Post quota regime-wake up call


Order in question is 50,000 pcs of a basic men's pant in cotton twill fabric. Our factory in Bangladesh quoted $7.00 per pc as their best price. Next day you hear from buyer that order placed with a vendor in China at $6.75 per pc. Our factory in Bangladesh agreed to do the same order at 6.70 after they heard the news. Response from buyer- too late! Too bad!! Order already placed in China.

Moral of the story is that in post quota regime, the winners are going to be suppliers like this one in China. They go for big orders with all their might and quote their best price in first shot. Nobody has time to waste in going back and forth on negotiations in the new regime.

The fact that China is poised to be the biggest shareholder in global apparel sourcing market is quite obvious. They have a strong fabric base, high productivity-higher than most other countries, cheap and abundant labor, highly developed infrastructure, vertical set ups and conducive government policies. And they are going for it - all out. They deserve to get the share they are going to get post MFA.

But is China the answer to all sourcing questions?? Apparently not. Take for example a cotton voile women's top with heavy embroidery and hand sequin work, and rest assured that China still can't beat the likes of India in terms of prices/ quality/ output. Its true that to beat the Chinese for basic styles and big quantities is difficult, but not impossible. Global sourcing market is big enough to accommodate China and few more performers.

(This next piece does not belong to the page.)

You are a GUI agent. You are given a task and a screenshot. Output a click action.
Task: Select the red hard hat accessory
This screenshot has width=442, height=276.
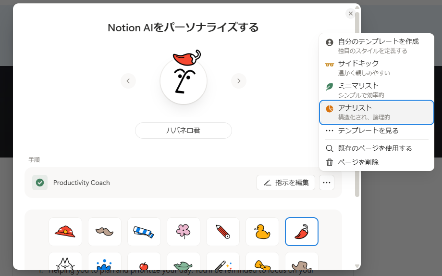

Second to China, quite interestingly, India is being now deemed as the 'next best' sourcing destination. The reasoning given is something like this. Big retailers like Wal-Mart/ J C Penney or for that matter any buyer with significant sourcing needs, would not like to put all their eggs in the same basket. Diversification of sourcing options is the need of the hour. India traditionally is known to have a rich textile base, has abundant and cheap and skilled labor. Having strong fabric base within the same geographical locations can cut down on fabric transit lead times etc.

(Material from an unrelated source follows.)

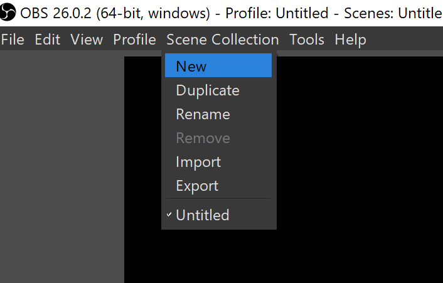443x283 pixels.
Task: Open the Edit menu
Action: [48, 40]
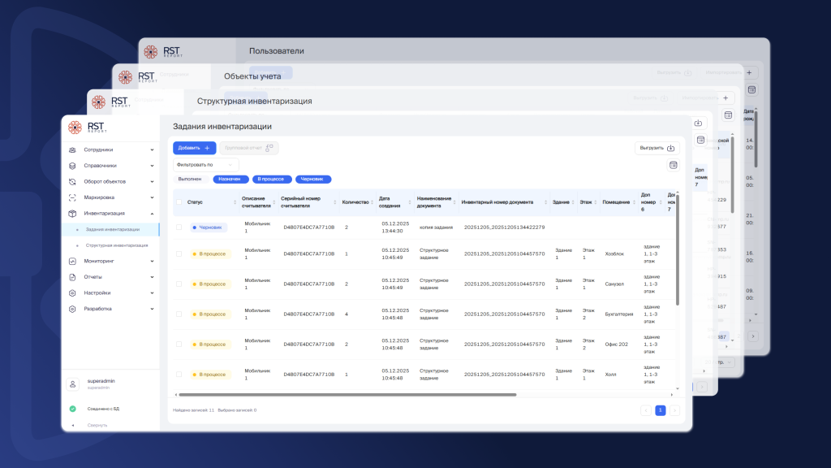
Task: Select the checkbox for the Черновик row
Action: [x=179, y=228]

However, this reasoning needs to be taken with a pinch of salt. Just to point out a few instances-prices of Indian fabrics are much higher as compared to Chinese fabrics. Even the lead times of Indian mills on fabrics are much longer than Chinese counterparts, even if you include the fabric transit time. Talk to any garment exporter who purchase fabrics from Indian mills as well as Chinese sources and they will tell you the service quality/ reliability/ delivery commitments of Chinese fabric suppliers are rated as much better than Indian counterparts. Majority of Indian fabric sector still remains under unorganized power loom sector with little or no global marketing and servicing skills.

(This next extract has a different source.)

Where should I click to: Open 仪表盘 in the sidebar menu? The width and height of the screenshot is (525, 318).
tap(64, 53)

Most of the fabric suppliers in India are still dependent for their business on garment exporters, and are not directly marketing their fabrics to the end customers- American/ European labels/ buyers. Very few mills in the composite mill sector are directly getting fabric nominations from buyers, to supply fabrics to garment makers in turn. On the other hand most of the Chinese fabric mills/ agents-NDP, Winnitex to name a few are directly getting in touch with the end customer and getting into nominated fabric sources.